Most programmers only record the move (and some other key flags) played and only the position it's thinking about.

A move structure often contains the move, castling rights, move ply, 50 move ply, EP square, and, and a hash value. (Depending on how involved you want the AI, you may add other data, such as what the computer evaluates this position to help with the AB search.) By restoring the flags and using simple logic to retract the move, a previous position can be restored.


There is only little memory required for the purpose of checking the rules for remis: Either party can request a draw when a position repeats three times or there is no pawn move or capture within 50 (or is it 70?) moves. In your GUI, you may want to automatically end the game in a remis in such a condition (even though formally this has to be requested by a player).
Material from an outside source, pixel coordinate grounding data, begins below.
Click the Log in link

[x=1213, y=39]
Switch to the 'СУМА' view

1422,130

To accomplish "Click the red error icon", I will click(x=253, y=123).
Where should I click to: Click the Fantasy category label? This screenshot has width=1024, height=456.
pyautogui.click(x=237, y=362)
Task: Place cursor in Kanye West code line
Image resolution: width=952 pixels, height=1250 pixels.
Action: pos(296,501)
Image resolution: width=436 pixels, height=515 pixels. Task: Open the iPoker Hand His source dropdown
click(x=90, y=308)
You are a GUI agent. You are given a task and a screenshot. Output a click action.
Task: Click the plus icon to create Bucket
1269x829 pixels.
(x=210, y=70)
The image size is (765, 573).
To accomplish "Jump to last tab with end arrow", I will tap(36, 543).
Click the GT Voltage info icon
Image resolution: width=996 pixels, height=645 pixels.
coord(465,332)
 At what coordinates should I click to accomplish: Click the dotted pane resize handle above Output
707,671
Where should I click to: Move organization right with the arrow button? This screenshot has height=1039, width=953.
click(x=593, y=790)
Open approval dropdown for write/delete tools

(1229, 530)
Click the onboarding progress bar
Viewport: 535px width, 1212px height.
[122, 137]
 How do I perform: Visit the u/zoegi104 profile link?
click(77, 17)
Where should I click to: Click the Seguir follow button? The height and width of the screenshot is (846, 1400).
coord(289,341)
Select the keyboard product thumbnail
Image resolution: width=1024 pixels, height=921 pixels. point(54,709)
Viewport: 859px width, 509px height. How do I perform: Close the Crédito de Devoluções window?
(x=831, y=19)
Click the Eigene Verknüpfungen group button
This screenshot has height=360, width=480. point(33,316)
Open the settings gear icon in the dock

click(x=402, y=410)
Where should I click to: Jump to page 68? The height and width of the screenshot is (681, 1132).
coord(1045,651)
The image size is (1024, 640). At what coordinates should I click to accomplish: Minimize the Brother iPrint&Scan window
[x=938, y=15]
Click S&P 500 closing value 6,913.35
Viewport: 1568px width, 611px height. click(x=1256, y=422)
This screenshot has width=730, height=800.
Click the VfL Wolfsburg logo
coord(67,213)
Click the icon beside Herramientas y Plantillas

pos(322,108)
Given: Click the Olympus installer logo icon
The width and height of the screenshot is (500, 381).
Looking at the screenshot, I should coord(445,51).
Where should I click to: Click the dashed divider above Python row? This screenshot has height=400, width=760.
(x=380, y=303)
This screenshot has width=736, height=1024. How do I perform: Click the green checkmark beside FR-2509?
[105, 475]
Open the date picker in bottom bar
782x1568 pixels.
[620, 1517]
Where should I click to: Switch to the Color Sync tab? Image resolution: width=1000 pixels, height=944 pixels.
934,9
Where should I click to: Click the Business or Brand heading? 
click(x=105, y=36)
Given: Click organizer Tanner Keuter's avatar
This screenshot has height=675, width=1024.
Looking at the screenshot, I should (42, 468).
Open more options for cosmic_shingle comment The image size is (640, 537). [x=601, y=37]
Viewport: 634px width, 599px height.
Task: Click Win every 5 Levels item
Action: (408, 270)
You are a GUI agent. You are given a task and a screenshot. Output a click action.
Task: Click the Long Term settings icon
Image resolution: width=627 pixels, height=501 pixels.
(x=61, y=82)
Then note that you never need to keep track of more than 50 positions because whenever a pawn moves or a piece gets captured, no previous position can ever repeat any more, i.e., you can clear your history and start afresh. On the other hand, if you do collect 50 positions without pawn/capture, then the other remis rule kicks in.

  • Good luck checking for "dead", though :P (BTW, considering hash, I would be surprised if the number of "sensible" chess positions is larger than 10^20, and the number of positions that ever occurred in RL greater than 10^10.) Apr 5, 2021 at 10:42

I wouldn't worry too much. It is true that there are 10^120-ish possible positions, but you won't have to worry about most of them. To specify a position, you only need a FEN string. You can therefore keep track of the FEN strings corresponding to all positions that were reached during a game and check if one of them appears three times for the draw condition to activate.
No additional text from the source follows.